_What is expected_: I need each line of the entries below that includes the string "menu".
Material for this exercise below:
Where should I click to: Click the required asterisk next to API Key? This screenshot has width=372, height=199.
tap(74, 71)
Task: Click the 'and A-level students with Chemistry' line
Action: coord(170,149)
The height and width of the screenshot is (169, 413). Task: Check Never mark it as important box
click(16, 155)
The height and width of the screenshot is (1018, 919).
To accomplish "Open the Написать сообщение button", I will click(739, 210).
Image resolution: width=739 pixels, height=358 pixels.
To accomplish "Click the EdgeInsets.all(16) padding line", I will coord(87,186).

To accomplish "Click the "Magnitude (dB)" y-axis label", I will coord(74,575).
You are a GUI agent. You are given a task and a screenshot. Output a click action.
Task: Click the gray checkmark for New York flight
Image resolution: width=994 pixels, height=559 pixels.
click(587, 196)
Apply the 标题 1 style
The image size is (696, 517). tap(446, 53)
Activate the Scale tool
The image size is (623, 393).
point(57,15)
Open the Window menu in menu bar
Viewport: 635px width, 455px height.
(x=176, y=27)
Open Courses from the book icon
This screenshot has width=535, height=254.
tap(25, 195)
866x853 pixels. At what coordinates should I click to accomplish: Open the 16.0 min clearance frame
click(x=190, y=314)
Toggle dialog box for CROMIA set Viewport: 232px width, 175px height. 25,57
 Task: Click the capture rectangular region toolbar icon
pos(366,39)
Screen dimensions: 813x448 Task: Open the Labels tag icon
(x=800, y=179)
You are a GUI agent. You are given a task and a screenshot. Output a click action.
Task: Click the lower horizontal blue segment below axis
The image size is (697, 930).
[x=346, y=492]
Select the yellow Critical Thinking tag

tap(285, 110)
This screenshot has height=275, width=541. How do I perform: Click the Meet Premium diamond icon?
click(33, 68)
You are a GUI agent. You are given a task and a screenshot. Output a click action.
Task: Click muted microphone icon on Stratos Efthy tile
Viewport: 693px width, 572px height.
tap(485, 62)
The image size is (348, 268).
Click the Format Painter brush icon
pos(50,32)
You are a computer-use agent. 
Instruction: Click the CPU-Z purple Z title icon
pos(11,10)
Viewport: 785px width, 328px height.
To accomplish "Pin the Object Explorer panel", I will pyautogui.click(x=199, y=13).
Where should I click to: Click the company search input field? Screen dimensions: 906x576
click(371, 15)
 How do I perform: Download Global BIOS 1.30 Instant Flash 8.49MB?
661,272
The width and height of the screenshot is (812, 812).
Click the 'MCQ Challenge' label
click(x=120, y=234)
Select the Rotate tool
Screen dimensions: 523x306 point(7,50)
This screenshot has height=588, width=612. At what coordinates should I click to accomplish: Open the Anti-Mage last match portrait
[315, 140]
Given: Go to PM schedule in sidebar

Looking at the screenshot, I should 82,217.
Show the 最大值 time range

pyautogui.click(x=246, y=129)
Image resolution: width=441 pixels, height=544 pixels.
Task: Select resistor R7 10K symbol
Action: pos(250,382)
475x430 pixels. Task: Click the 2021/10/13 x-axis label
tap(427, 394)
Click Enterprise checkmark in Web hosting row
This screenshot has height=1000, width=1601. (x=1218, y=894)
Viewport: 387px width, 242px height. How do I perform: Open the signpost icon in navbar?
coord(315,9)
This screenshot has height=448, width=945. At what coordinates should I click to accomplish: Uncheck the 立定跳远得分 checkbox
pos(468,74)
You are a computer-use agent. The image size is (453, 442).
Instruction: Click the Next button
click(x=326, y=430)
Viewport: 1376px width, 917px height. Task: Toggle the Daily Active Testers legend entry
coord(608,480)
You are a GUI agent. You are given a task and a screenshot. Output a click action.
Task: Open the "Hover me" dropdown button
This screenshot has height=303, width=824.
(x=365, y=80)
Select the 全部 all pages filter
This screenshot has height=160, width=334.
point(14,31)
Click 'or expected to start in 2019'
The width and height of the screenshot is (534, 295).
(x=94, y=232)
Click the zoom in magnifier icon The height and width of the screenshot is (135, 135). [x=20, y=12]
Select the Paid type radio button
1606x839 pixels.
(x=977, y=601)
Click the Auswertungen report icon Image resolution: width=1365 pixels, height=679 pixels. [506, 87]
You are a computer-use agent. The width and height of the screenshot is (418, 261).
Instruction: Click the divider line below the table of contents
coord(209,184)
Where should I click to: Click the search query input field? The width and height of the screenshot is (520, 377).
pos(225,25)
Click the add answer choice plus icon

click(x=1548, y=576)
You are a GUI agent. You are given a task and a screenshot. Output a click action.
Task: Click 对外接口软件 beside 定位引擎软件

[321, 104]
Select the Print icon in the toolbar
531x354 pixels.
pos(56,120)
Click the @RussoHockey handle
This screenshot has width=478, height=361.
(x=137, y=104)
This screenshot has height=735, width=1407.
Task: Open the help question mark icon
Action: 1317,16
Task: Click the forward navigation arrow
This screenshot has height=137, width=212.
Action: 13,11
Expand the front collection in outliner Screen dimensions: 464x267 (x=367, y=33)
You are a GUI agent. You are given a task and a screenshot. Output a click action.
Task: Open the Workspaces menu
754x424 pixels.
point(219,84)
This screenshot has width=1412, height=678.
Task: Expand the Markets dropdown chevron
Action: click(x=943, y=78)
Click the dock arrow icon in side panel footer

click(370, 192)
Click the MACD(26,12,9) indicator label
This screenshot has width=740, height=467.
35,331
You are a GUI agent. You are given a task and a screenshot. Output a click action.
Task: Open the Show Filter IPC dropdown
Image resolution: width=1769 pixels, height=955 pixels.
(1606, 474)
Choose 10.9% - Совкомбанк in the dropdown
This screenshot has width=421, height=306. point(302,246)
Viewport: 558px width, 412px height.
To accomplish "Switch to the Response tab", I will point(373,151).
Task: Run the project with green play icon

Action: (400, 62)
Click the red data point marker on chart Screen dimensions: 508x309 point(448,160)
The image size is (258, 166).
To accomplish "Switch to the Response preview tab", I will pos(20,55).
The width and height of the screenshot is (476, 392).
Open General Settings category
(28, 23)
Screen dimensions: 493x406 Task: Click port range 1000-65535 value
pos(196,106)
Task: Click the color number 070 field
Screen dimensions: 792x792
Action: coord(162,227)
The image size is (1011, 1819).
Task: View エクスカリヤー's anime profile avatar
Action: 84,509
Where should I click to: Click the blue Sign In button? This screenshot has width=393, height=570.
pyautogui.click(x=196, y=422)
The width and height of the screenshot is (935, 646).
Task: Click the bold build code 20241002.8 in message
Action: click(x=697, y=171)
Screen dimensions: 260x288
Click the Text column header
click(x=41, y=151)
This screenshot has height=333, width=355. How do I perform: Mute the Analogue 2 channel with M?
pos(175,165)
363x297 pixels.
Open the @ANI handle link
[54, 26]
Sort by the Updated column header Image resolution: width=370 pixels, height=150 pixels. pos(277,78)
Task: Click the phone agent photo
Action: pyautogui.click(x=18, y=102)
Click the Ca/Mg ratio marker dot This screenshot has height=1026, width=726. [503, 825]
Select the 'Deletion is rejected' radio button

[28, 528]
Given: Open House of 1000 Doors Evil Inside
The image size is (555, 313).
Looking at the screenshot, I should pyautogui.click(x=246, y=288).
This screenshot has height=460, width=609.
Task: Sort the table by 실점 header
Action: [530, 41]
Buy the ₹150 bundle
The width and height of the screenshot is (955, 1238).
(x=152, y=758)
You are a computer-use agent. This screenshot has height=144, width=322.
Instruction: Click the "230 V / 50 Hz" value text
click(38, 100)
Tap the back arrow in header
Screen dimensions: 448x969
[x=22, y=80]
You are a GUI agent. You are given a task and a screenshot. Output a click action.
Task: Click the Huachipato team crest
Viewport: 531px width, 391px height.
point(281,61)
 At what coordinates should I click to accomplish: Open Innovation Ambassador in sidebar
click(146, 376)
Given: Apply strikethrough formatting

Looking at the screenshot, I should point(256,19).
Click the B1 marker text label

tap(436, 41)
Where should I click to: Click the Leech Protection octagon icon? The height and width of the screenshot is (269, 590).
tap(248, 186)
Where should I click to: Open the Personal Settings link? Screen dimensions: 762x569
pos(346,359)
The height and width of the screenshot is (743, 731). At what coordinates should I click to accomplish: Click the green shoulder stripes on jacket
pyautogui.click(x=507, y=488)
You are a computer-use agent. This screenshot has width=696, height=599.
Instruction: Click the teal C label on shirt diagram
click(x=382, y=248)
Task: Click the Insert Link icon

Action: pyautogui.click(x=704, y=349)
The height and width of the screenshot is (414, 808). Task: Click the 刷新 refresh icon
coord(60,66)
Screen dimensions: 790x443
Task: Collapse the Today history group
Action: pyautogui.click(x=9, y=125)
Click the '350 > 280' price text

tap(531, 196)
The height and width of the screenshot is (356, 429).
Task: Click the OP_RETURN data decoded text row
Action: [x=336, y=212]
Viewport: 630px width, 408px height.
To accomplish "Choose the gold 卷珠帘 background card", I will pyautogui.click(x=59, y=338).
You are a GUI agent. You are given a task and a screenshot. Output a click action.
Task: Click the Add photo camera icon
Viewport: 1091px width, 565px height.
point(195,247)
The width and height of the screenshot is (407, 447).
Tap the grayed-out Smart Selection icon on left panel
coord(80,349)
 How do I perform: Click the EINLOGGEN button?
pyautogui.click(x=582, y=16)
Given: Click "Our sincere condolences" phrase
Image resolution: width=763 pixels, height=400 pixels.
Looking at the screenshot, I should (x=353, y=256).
End of Material for this exercise.
_Worked solution_:
Open the Window menu in menu bar
Task: Open the Workspaces menu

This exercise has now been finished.